Cartoon violence hits iOS in Slayaway Camp puzzle game
Price: $2.99 / £2.99
Size: 201 MB
Developer: Blue Wizard Digital
Platform: iPhone & iPad
When it was announced that slasher-puzzle game Slayaway Camp was heading to iOS after a successful indie-launch across desktop platforms, many questioned how it would get past Apple’s stringent rules. Sure, Apple has a 17+ age range option for certain apps submitted to the store, but it remains hyper-aware as to the content it provides.
In the end, Slayaway Camp arrived on the App Store largely unchanged – a notable, but minor change being that Slayaway Camp’s teen counselor victims were altered to simply camp counselors.
But let’s back up. In the game, you play Skullface, a psychotic killer at Slayaway Camp that slashes and maims his way through the camp. It all sounds quite violent. And as a base concept, it is. But despite the game obviously receiving Apple’s 17+ rating, the violence is so cartoonish, over-the-top and tongue-in-cheek that it’s hard to take any of it seriously. In reality, it’s a total gimmick.
So, what kind of game are we playing here? Despite the violence, Slayaway Camp is absolutely a game you’ve seen before. You’re presented with a grid, and on that grid are a series of obstacles – for example, if you’re outside, they may be trees; if you’re inside, bookcases, chairs etc. You swipe in any direction on the grid to move Skullface, with the goal being to reach other campers. Once you find yourself next to them, Skullface dramatically kills them in a gruesome cutscene.
The challenge largely resides in the restrictions in Skullface’s movement. When you swipe him in a direction, he keeps moving until he hits an obstacle, requiring the player to use their smarts to reach the victims. Once all the victims are dispatched with, a satanic portal activates, and you have to reach it to complete the level.
As you progress through the game’s many levels, you find new game mechanics. For example, you’ll be given a set number of moves in which to complete the level, or cops will be stationed on the grid who can bust you if approached from the front. It gets more interesting once camp fires, or holes in the ground are introduced. Frequently Skullface will scare the victims, causing them to run into a fire or a hole. Of course, Skullface will also fall victim to these elements if you’re not careful with your movement.
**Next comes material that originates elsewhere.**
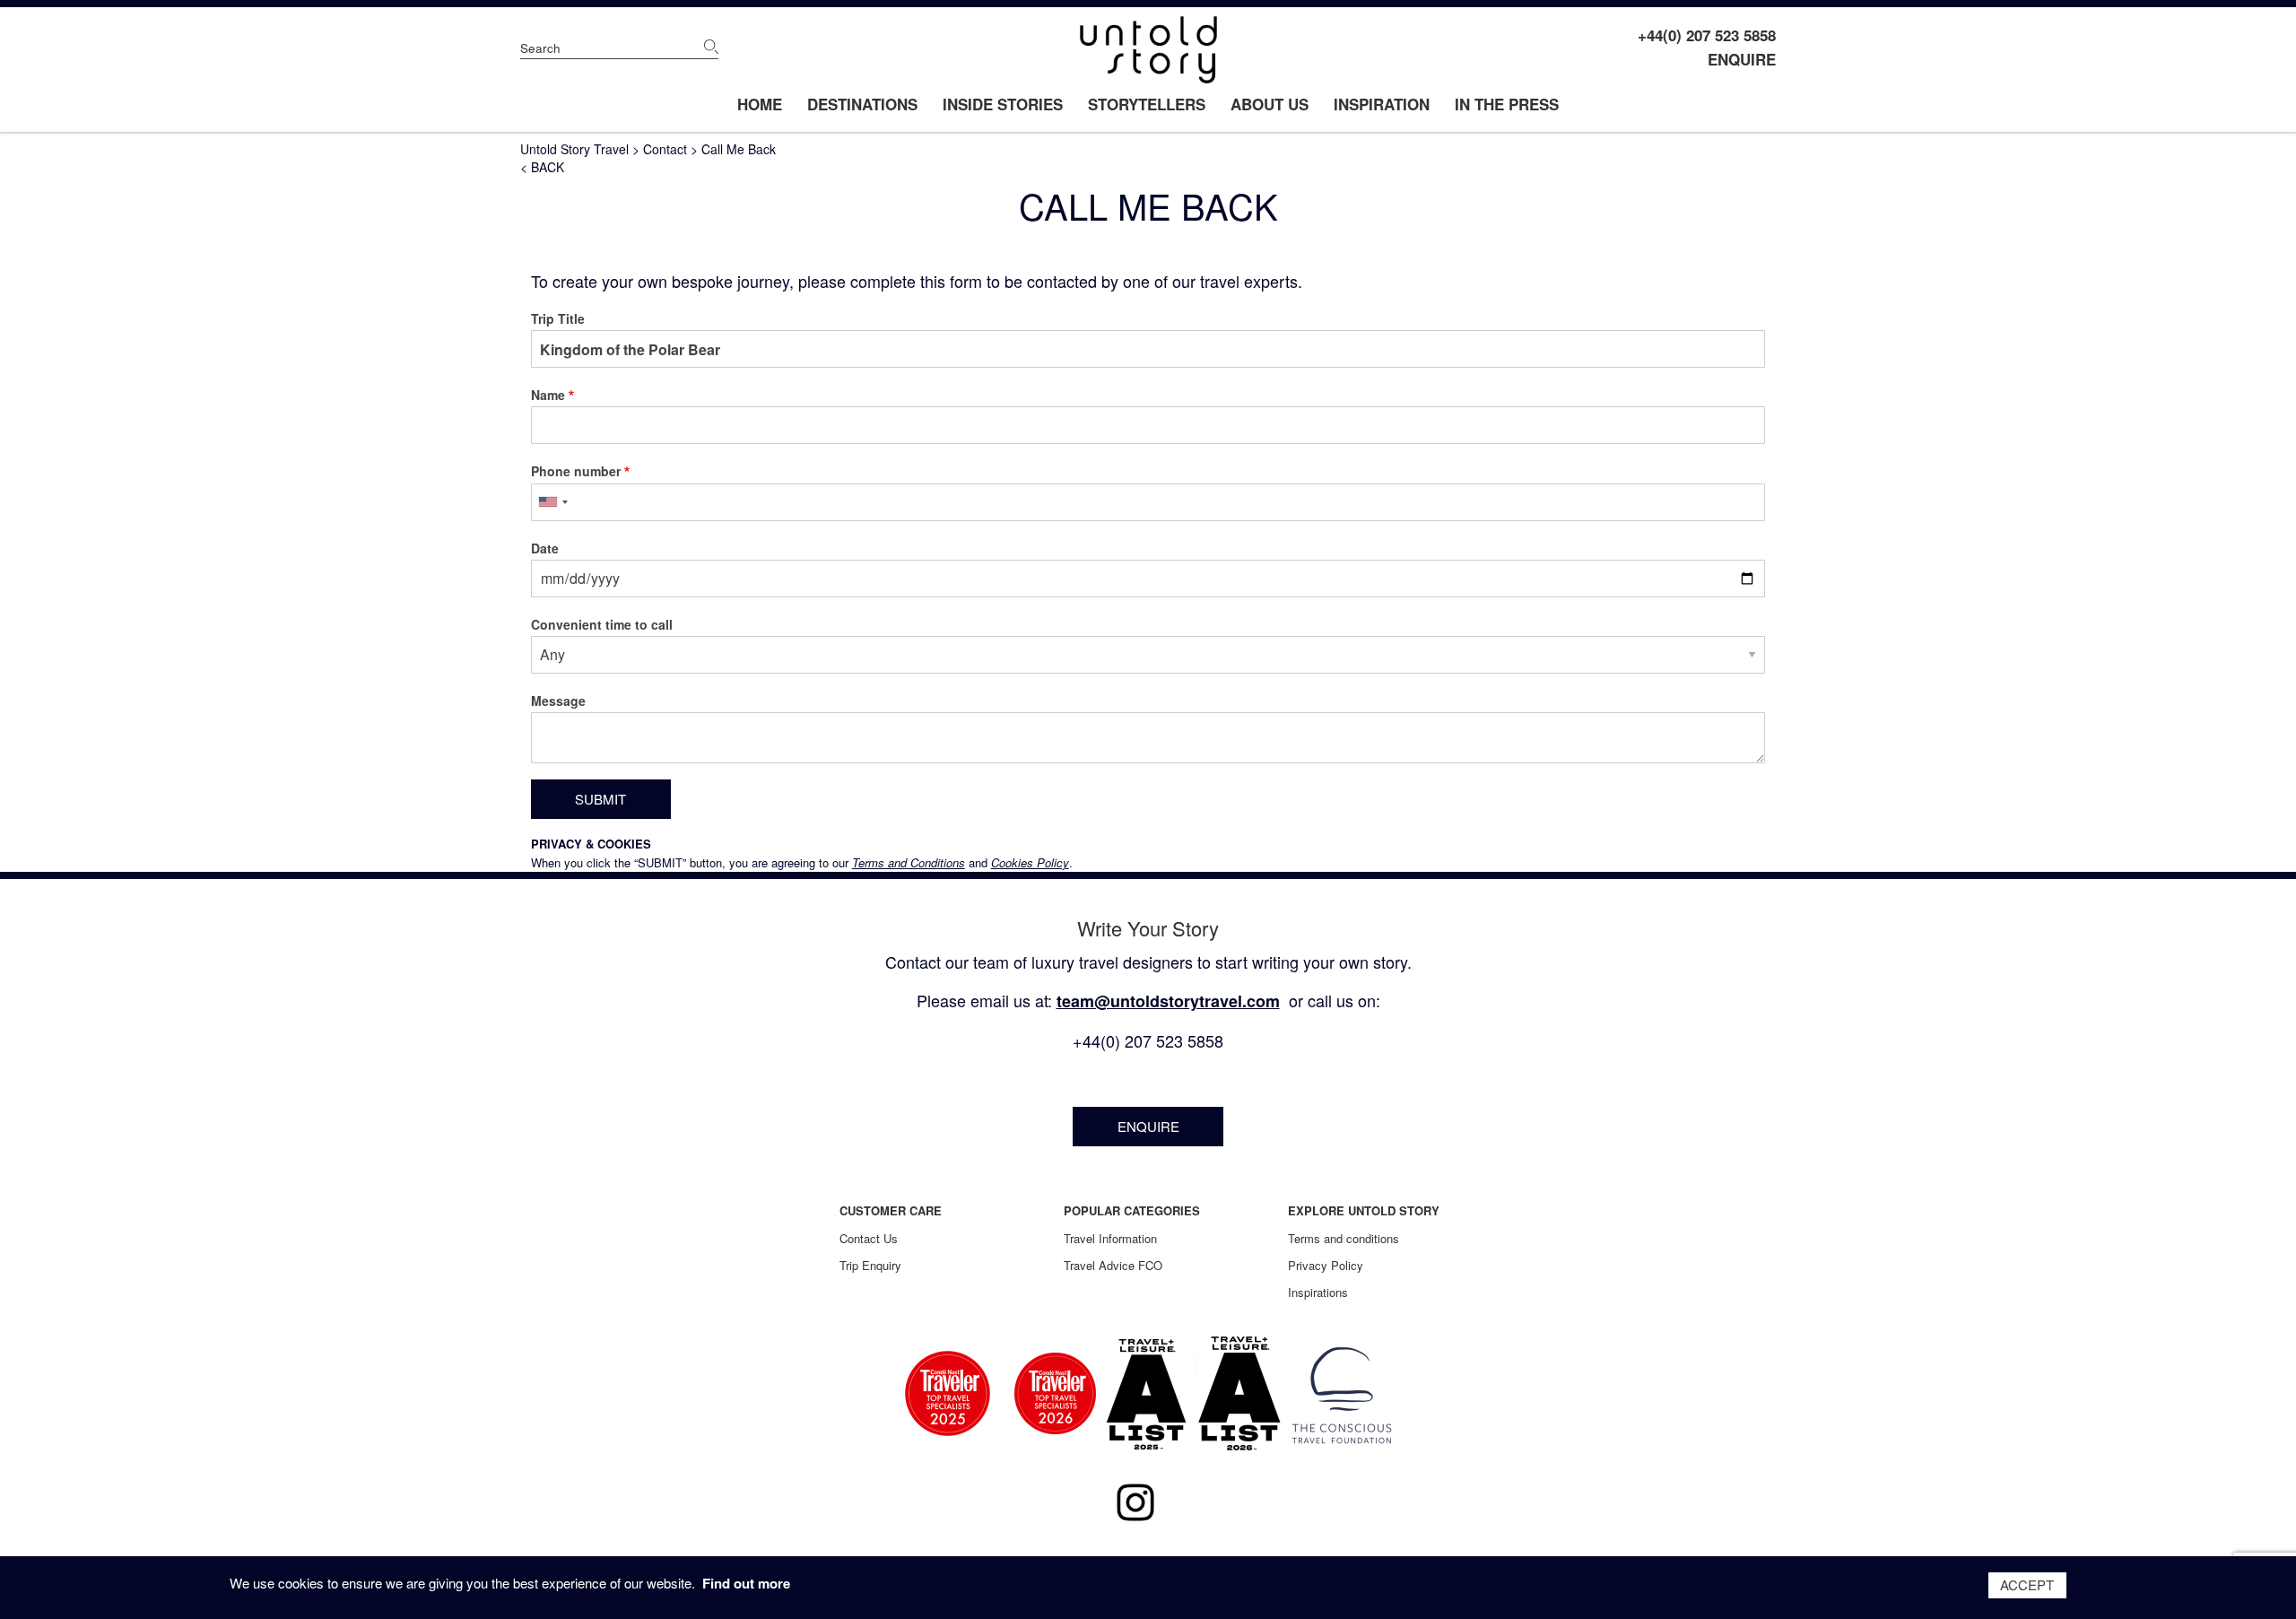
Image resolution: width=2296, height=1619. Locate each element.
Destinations (862, 104)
The premise is widened after you finish the first set of scenes. You return to the menu, which is designed like a video shelf for old horror VHS’ and you find that Slayaway Camp is a long-running series of movies that you have to play through. There are other elements like different weapons and costumes that you can unlock and activate.
But back to the violence. This probably isn’t a game to pass on to younger children. But having said that, the game’s design is designed in the exact style as the likes of Crossy Road and Shooty Skies. The blocky-style is very familiar, and diminishes the gore and violence factors considerably. However, some may feel this to be a normalization of this kind of violence.
That aside, Slayaway Camp is only really a fairly decent game. The puzzles are interesting at times, start easy and get more challenging, while the aesthetics are also entertaining. But we can’t help feeling that the shock factor is simply a distraction in order to sneak through a puzzle game that’s… well, only mildly interesting.